Instruções de trabalho
a - Traduza para o inglês a seguinte frase do texto sobre José de Alencar: "Andréa não deixa de notar a ausência de protagonistas negros escravos nos romances do escritor."
b - Devolva, sem qualquer alteração, o trecho do texto sobre José de Alencar que começa em "A professora da" e termina em "Segundo Reinado (1840-1889).".
c - Retome o texto sobre José de Alencar a partir da última frase apresentada e dê continuidade a ele.

Alberto Mussa acredita que nenhum escritor, de qualquer época ou lugar do mundo, problematizou todas as questões do tempo em que viveu: “Nem Machado de Assis, que é o maior escritor já nascido no planeta, alcançou esse feito. E nem Balzac, que tentou fazer um painel completo da humanidade, abordou todas as grandes questões da sua época.” Mussa tem a impressão de que Alencar tratou as questões que eram relevantes para ele, José de Alencar. “Isso já é bastante”.

Andréa Sirihal Werkema pondera que não é tão óbvia a problematização de “questões de seu tempo” na obra de Alencar, a não ser que se considere um espectro maior, e não apenas os seus romances. “É da natureza do escritor romântico a evasão para tempos e lugares diferentes, o que aparece forte na veia indianista, histórica ou mesmo regionalista de Alencar. É certo que esses seriam aspectos fundamentais de uma preocupação com os temas nacionalistas e mesmo formadores de nossa literatura”, argumenta.

A professora da Uerj salienta que, por outro ponto de vista, certas questões mais diretamente ligadas ao momento da produção de sua prosa aparecem nos chamados romances urbanos, que buscavam retratar personagens e situações na corte fluminense contemporânea à sua escrita. No entanto, continua Andréa, mesmo aí [romances urbanos] as questões dizem respeito a costumes, à moral, hábitos mundanos, vestimentas, tabus e conformações das classes sociais na cidade que centralizava o interesse público do Segundo Reinado (1840-1889).

“É na crônica folhetinesca e no teatro que José de Alencar vai tocar em questões mais prementes de sua época, como a política exterior, os eventos da política nacional e a escravidão”, comenta a estudiosa. Andréa não deixa de notar a ausência de protagonistas negros escravos nos romances do escritor. “Há tematização da condição servil em peças como Demônio familiar (1857) e Mãe (1860). O teatro, no século XIX, era o lugar de debate e polêmica, e sua condição pública talvez tenha atraído o polemista Alencar a discutir certas questões”, completa. 

Múltiplo impacto
Peri e Ceci, do romance O guarani, são apontados por Alberto Mussa e Maria Eunice Moreira como os mais impactantes personagens criados por José de Alencar. “Eles representam o ponto central da proposta para a literatura nacional, nos termos em que a pensava José de Alencar”, comenta Maria Eunice. Para Eduardo Melo França, quem se destaca no legado do escritor cearense é Aurélia, protagonista do romance Senhora (1875) — uma das primeiras personagens femininas da literatura nacional: “Ela é forte, fria, magoada e maquiavélica.”

Material apresentado
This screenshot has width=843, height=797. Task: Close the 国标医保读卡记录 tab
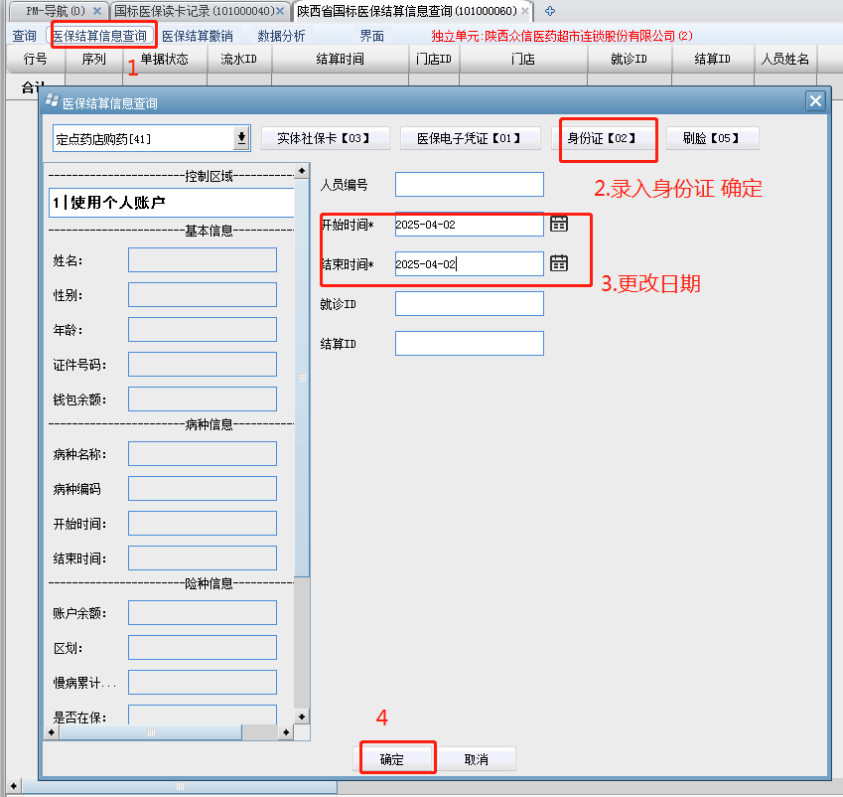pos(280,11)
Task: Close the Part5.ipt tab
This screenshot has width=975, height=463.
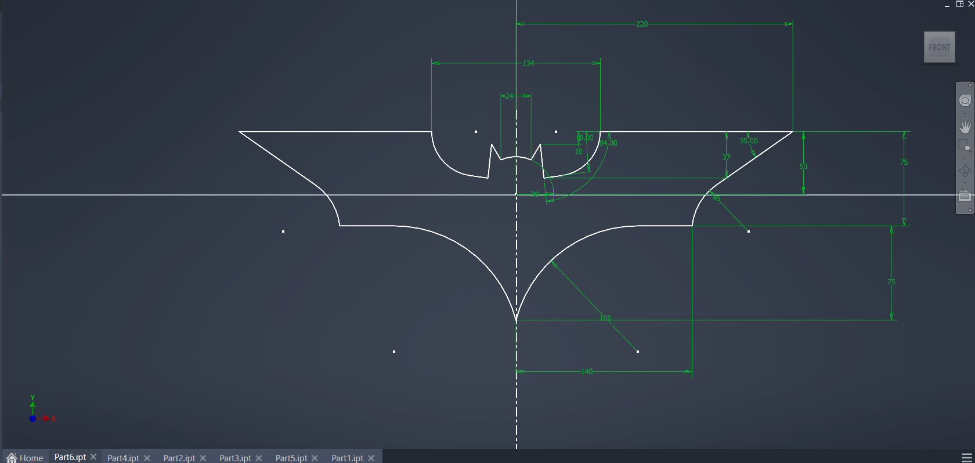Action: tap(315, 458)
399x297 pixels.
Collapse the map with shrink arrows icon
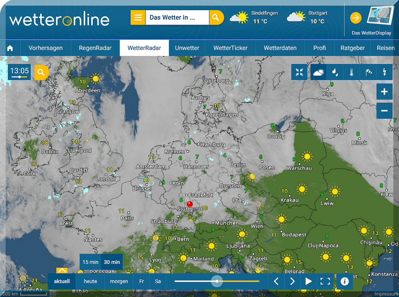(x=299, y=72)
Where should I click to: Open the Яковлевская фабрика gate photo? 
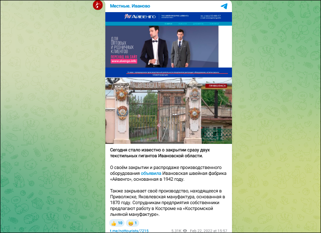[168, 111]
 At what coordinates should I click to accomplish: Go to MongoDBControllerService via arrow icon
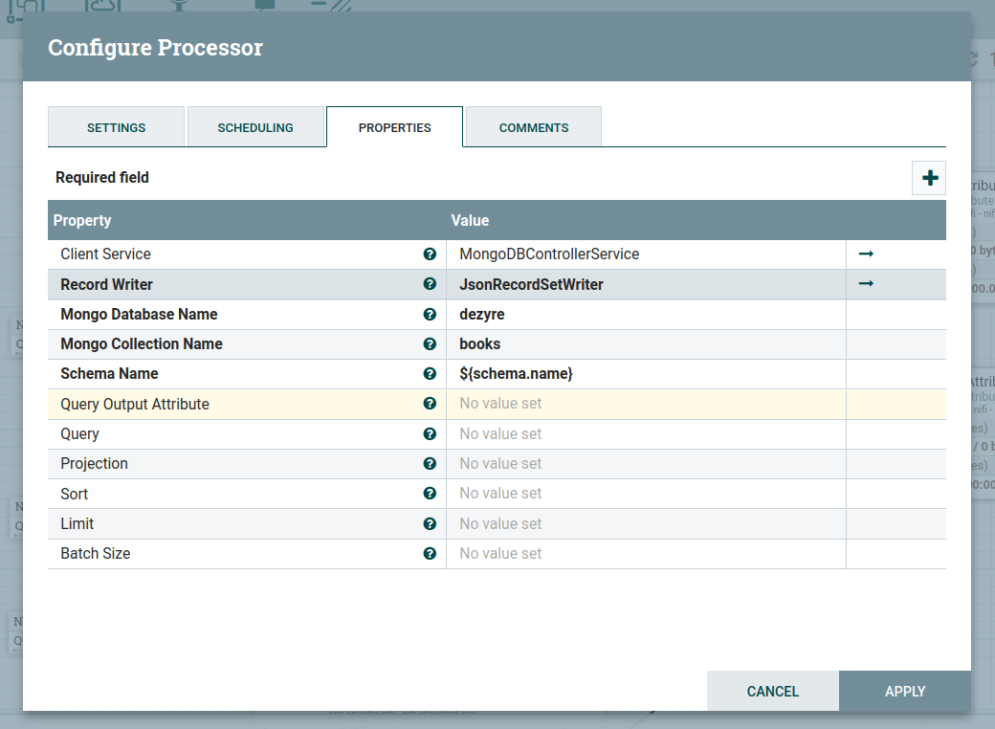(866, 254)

* * *

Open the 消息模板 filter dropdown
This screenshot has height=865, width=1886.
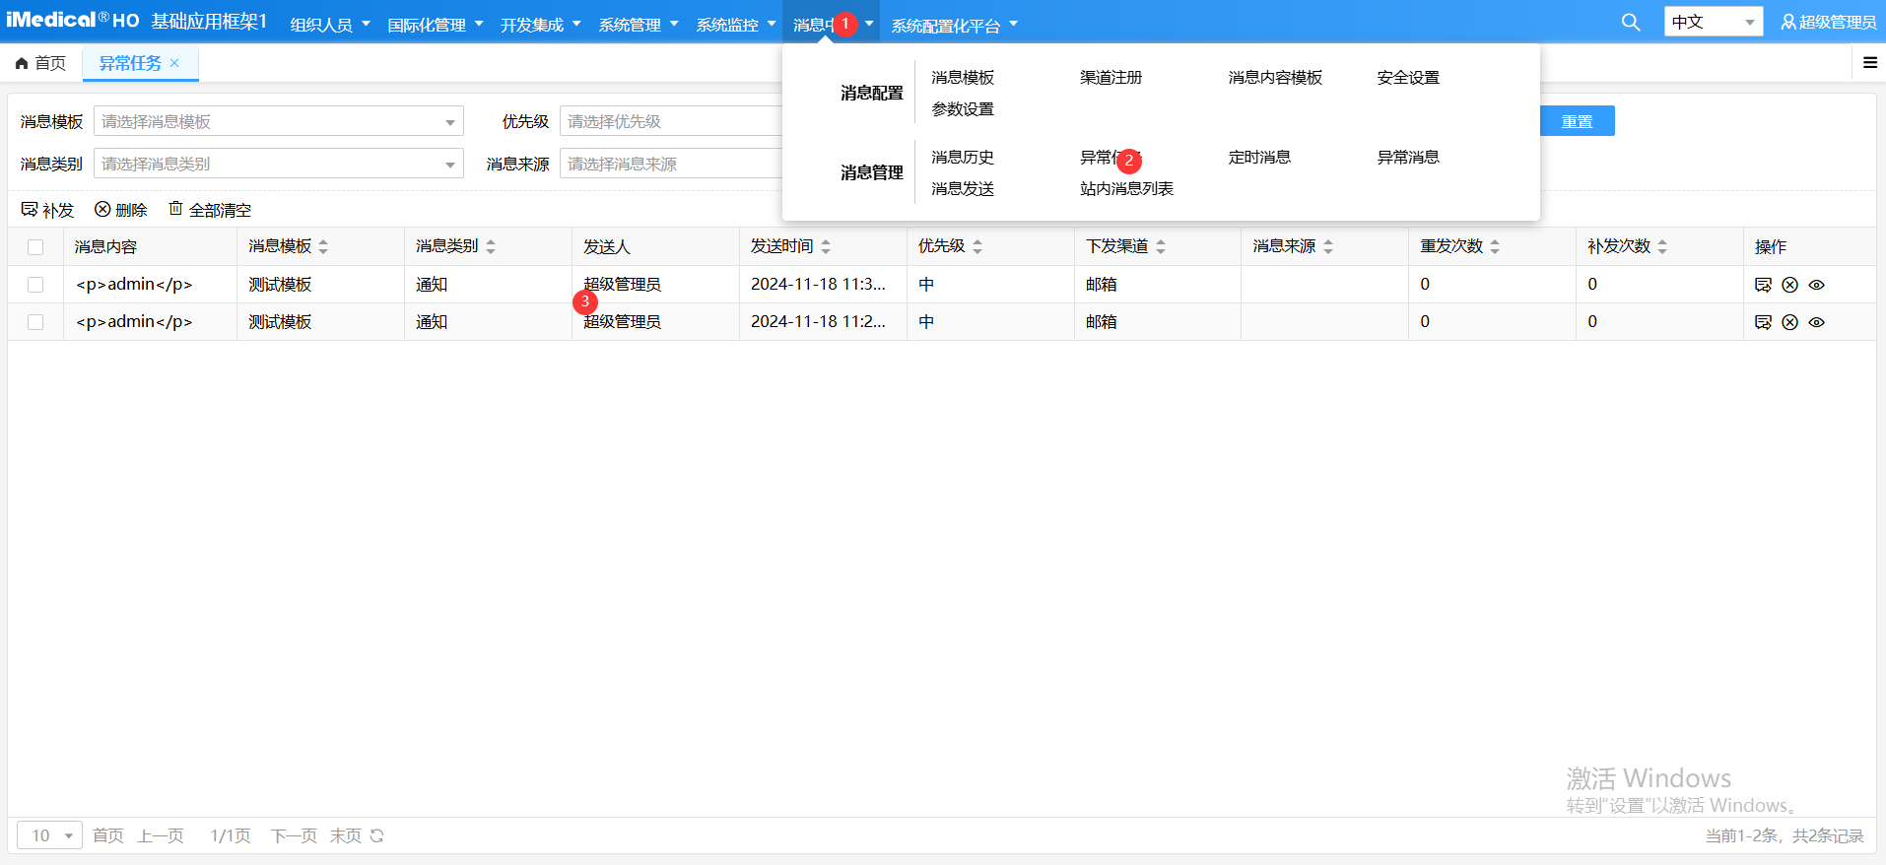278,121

Respostas
a - Andréa does not fail to note the absence of enslaved Black protagonists in the writer's novels.

b -
A professora da Uerj salienta que, por outro ponto de vista, certas questões mais diretamente ligadas ao momento da produção de sua prosa aparecem nos chamados romances urbanos, que buscavam retratar personagens e situações na corte fluminense contemporânea à sua escrita. No entanto, continua Andréa, mesmo aí [romances urbanos] as questões dizem respeito a costumes, à moral, hábitos mundanos, vestimentas, tabus e conformações das classes sociais na cidade que centralizava o interesse público do Segundo Reinado (1840-1889).

c -
Andréa Sirihal Werkema afirma que uma das heranças da obra de Alencar é a nomeação de brasileiros e brasileiras a partir de suas obras e de seus personagens, entre os quais Iracema. O nome, lembra a estudiosa da Uerj, é criação de Alencar, que o formou livremente a partir do que acreditava significar “lábios de mel” em tupi: “No entanto, o nome não existe no vocabulário da língua indígena, sendo original e, portanto, inteiramente literário. É um atestado de força e de fixação no imaginário nacional”.

A obra de Alencar tem impacto múltiplo e influencia, como aponta Alberto Mussa, a cultura popular, “uma vez que personagens da literatura dele deram nome e caráter a caboclos da umbanda, como Ubirajara e Peri.” Andréa Sirihal Werkema chama a atenção para o fato de que o legado do escritor foi fundamental para a obra de outro grande romancista, Machado de Assis, que — de acordo com a pesquisadora — “soube ver em seu predecessor as qualidades que faziam dele um escritor original, criativo, fundador de uma tradição de narrativas brasileiras”.

Maria Eunice Moreira destaca a militância de Alencar, por meio da literatura, pela autonomia do Brasil: “Ele entendia que a literatura poderia ser um elemento forte e decisivo para a construção da pretendida independência brasileira, pois o escritor considerava a literatura nacional como a própria ‘alma da pátria’”.

Já Eduardo Melo França analisa que, até mesmo no século XXI, o Brasil segue os conselhos do autor de Iracema (1865) para se apresentar diante do mundo. “Nossas belezas naturais e exotismos ainda parecem o nosso cartão de visitas. Se hoje reconhecemos beleza e importância na contribuição indígena para a construção do povo brasileiro, devemos muito a Alencar”, afirma França.